Activity: Whenever a picture appears in the records, exclude it, and transcribe everything else exactly.

The input:
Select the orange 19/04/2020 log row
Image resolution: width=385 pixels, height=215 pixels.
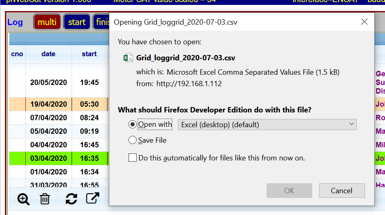tap(48, 104)
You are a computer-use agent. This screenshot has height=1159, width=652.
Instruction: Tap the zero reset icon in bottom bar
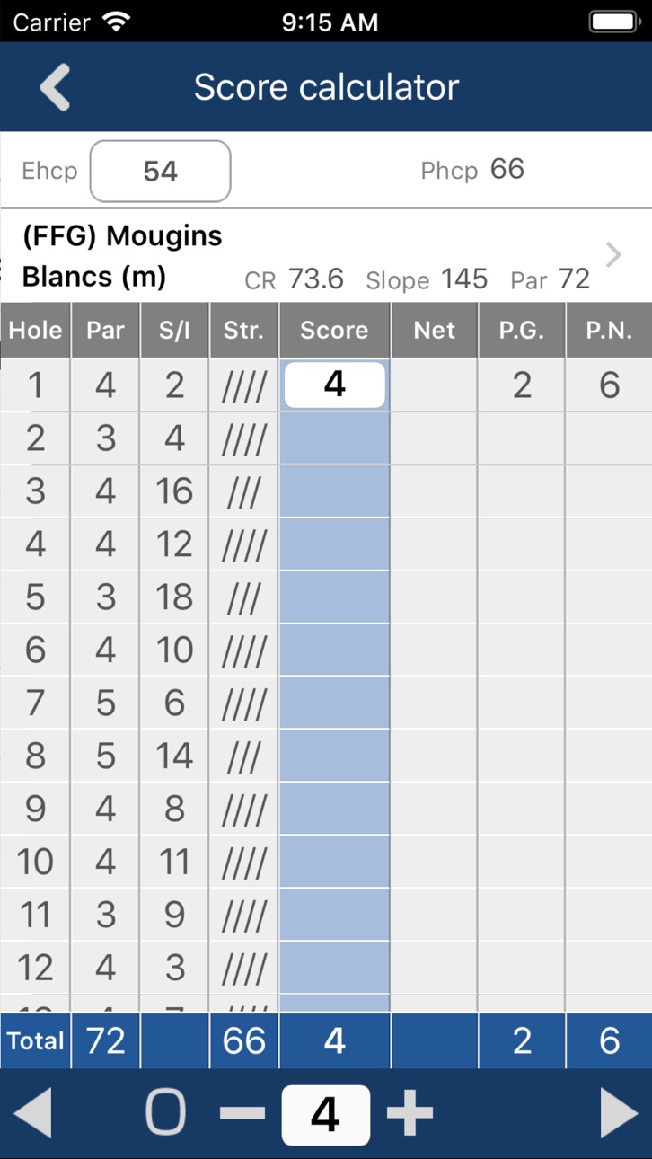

Answer to the exercise:
Select the orange 19/04/2020 log row
Image resolution: width=385 pixels, height=215 pixels.
tap(48, 104)
You are a computer-use agent. This screenshot has height=1159, width=652.
Instruction: Tap the zero reset icon in bottom bar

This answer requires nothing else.